Task to complete: Rewrite the records as a numbered list with blank lines omitted, starting with the line that contains "This screenshot has width=1000, height=563." and going on through the line that contains "The width and", and include only those lines.

* BEGIN Provided records *

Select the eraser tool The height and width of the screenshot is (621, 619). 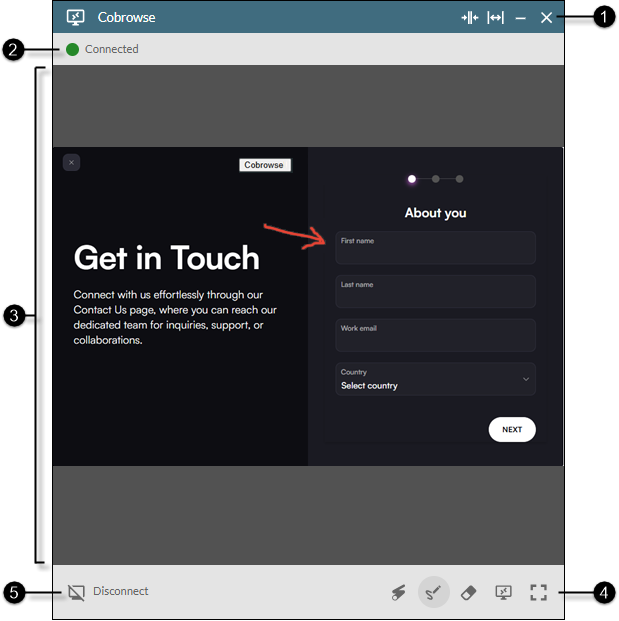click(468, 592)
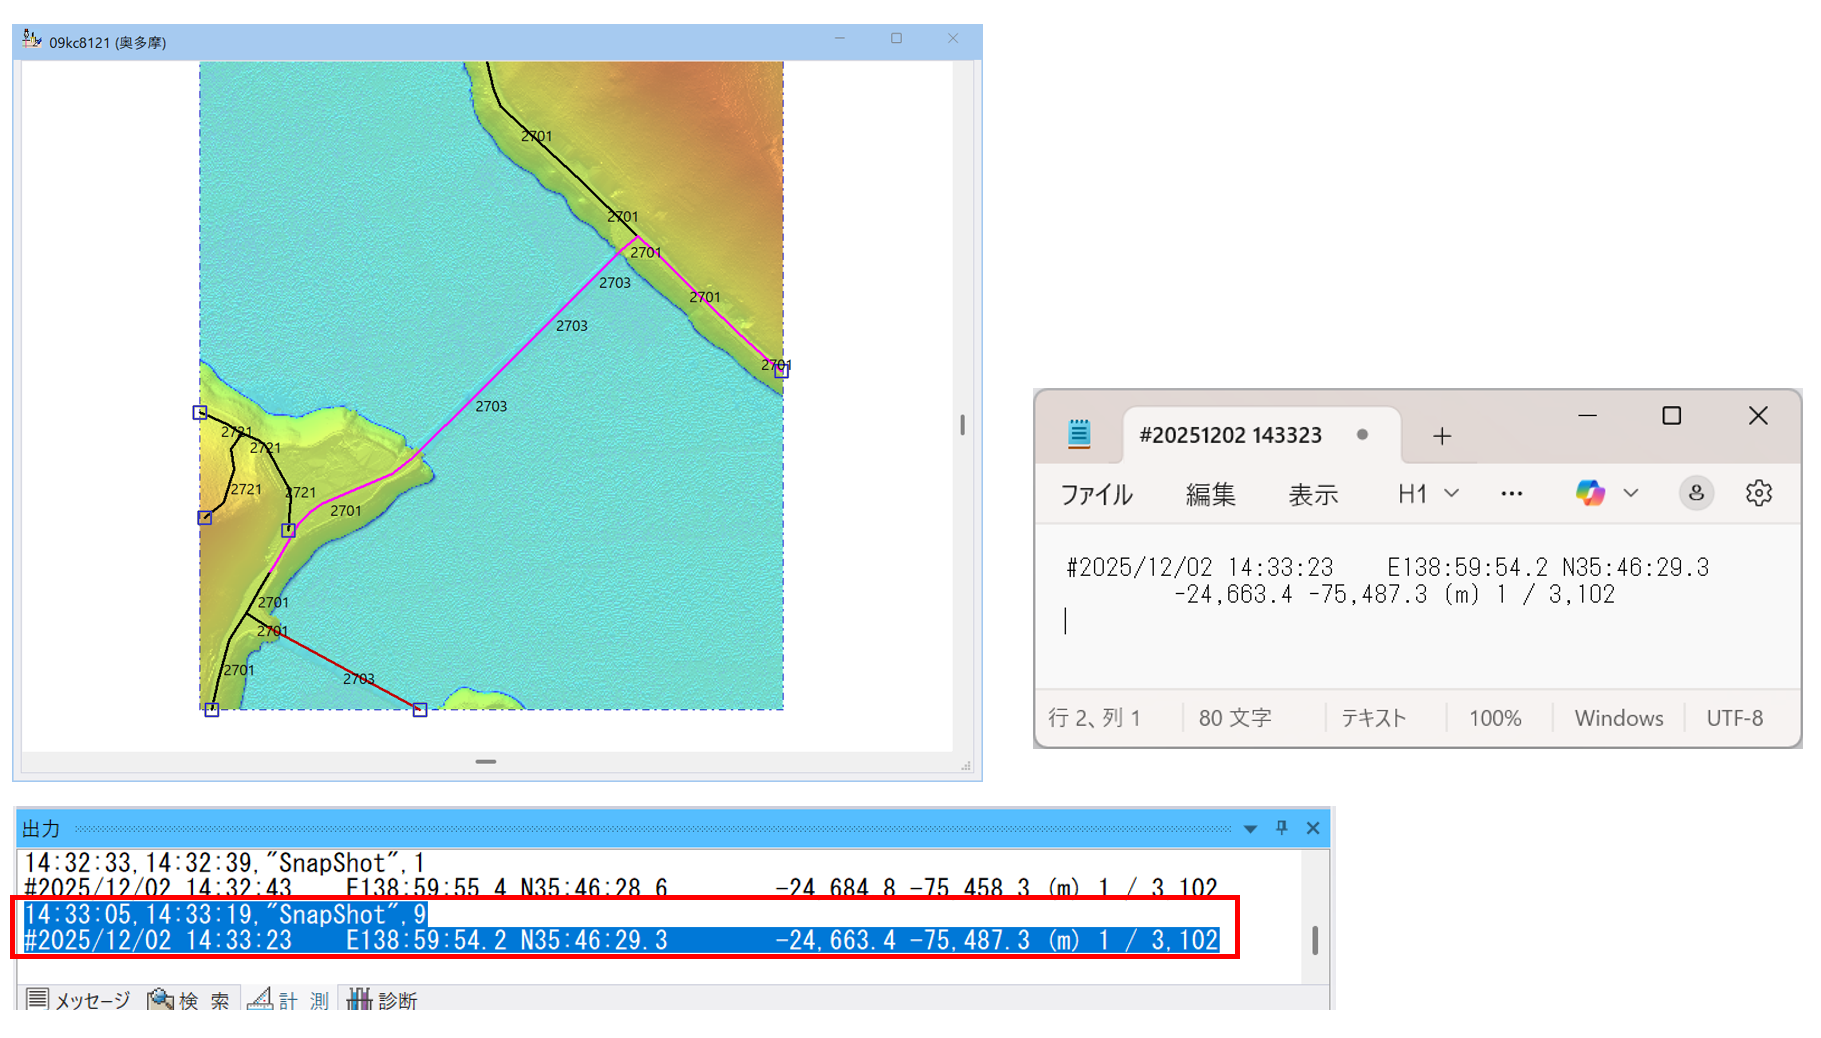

* END Provided records *
* BEGIN Provided records *

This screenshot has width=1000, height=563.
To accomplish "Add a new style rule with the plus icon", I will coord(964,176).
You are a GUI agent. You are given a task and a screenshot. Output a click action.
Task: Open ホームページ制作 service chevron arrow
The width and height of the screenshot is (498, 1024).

* END Provided records *

Written answer:
1. This screenshot has width=1000, height=563.
2. To accomplish "Add a new style rule with the plus icon", I will coord(964,176).
3. You are a GUI agent. You are given a task and a screenshot. Output a click action.
4. Task: Open ホームページ制作 service chevron arrow
5. The width and height of the screenshot is (498, 1024).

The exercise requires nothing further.